- _Source passage_:
%%

The Editors of the Journal of Ecology are pleased to honour Professor Mark Westoby in our continuing Eminent Ecologist virtual issue series. The virtual issue is available on the Journal of Ecology website.
Mark has written a number of posts for the blog about the papers in the virtual issue, and the people and stories related to them (part 1, part 2, part 3, part 4, part 5).
Assistant Editor, Journal of Ecology
Nutrients, rainfall, stress
Wright, I.J. and M. Westoby. 1999. Differences in seedling growth behaviour among species: trait correlations, and trait shifts along nutrient compared to rainfall gradients. Journal of Ecology 87: 85-97.
Fonseca, C.R., J. McC. Overton, B. Collins and M. Westoby. 2000. Shifts in trait-combinations along rainfall and phosphorus gradients. Journal of Ecology 88: 964-977.
Wright, I.J., Westoby, M. & Reich, P.B. 2002. Convergence towards higher leaf mass per area in dry and nutrient-poor habitats has different consequences for leaf lifespan. Journal of Ecology 90:534-543
From the 1970s onward a key idea in thinking about plant strategies has been stress or adversity and how species adapt to it. This is most apparent in Grime’s CSR triangle (Grime 1979), where one of the two axes is about coping with stress, meaning conditions that permit only slow growth. The question is whether there is indeed a common trait syndrome that confers advantage under low soil nutrient, cold climate, shading by competitors, low rainfall, heavy metal contamination and any number of other stresses. Or alternatively, are distinctive trait syndromes expected to arise for each of these stressors? In Australia drought versus low nutrients is an important manifestation of this general question. Traditionally in the northern hemisphere, sclerophyll foliage has been seen mainly as drought adaptation. But along the east coast of Australia many sclerophyll shrublands occur under quite high rainfall without a distinct dry season. Beadle’s papers (Beadle 1954, 1962) began a shift to the now widespread view that sclerophylly can also be an adaptation to low nutrients. The historical evolution of sclerophylly is also connected to this debate. Australia was climatically rainforest through most of the Tertiary up to about 15 Mya, but some sclerophyll features appear in Australian clades much earlier than that (Hill 1998).

%%

- _Provided material_:
%%

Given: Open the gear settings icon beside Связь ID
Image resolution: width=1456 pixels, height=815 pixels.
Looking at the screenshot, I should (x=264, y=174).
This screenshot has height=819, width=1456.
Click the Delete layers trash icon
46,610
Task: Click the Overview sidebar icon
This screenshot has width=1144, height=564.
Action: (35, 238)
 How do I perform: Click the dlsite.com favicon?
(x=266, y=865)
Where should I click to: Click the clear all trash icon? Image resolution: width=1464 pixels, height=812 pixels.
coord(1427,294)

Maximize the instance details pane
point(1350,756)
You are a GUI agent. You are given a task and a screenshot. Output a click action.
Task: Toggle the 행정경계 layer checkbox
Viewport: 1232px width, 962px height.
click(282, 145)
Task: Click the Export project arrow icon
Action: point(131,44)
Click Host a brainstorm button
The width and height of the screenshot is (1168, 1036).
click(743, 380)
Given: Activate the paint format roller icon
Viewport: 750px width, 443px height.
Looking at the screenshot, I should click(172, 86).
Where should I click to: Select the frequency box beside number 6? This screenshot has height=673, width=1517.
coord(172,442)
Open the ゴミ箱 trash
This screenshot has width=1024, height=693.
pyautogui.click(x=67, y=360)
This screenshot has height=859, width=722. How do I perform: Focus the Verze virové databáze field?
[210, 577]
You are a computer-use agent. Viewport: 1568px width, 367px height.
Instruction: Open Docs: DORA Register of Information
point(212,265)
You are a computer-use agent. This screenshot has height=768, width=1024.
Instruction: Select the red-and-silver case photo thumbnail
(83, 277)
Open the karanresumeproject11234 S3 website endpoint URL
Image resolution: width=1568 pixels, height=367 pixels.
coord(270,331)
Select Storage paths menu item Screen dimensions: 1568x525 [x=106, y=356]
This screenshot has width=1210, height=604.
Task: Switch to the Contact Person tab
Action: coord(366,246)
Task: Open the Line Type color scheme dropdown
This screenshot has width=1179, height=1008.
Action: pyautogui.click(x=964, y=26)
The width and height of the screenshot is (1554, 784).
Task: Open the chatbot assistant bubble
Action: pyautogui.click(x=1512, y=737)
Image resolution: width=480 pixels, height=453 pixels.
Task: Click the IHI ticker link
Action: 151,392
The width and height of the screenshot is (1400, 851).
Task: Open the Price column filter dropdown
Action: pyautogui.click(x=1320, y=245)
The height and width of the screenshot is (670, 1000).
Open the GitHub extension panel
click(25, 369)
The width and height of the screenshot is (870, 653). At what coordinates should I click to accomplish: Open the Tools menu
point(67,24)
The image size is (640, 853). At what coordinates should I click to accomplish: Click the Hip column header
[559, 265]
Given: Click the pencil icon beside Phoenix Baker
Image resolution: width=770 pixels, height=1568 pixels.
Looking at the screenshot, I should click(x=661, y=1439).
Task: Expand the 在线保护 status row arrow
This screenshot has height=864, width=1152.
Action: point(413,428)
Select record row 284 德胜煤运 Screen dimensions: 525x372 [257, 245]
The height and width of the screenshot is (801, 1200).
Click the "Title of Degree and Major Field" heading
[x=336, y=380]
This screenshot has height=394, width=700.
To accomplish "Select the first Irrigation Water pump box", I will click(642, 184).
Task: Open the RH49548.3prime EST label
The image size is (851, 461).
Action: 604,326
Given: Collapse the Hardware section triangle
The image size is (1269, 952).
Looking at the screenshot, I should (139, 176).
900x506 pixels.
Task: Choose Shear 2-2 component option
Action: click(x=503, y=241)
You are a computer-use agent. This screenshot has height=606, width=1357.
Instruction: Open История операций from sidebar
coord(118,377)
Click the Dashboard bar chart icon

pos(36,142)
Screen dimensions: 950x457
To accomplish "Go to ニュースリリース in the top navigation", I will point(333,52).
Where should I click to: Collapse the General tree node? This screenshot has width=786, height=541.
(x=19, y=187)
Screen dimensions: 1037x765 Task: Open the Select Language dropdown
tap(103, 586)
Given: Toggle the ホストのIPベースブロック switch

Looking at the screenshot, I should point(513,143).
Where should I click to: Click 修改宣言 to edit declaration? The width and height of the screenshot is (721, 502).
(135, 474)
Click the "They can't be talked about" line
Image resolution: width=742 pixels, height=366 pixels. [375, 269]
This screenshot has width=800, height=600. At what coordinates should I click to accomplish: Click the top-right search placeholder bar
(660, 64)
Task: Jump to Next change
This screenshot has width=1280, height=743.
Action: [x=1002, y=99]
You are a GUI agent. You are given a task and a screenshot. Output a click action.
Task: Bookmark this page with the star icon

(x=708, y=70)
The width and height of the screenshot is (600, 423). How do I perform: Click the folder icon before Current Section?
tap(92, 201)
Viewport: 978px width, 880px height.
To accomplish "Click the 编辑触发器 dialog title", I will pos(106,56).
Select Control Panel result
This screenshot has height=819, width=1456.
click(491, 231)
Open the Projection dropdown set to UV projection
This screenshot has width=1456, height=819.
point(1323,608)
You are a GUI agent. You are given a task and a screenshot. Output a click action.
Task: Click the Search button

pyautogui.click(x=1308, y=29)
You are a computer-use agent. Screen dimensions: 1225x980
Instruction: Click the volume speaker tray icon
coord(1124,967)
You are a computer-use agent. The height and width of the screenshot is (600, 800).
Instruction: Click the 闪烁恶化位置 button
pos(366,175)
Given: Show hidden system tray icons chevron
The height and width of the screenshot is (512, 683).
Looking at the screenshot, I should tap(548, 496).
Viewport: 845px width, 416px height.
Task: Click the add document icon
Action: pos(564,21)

%%

In the passage honoring Mark Westoby, list the specific stresses named in the sentence beginning "The question is whether there is indeed a common trait syndrome".

- _The response_:
- Low soil nutrient
- Cold climate
- Shading by competitors
- Low rainfall
- Heavy metal contamination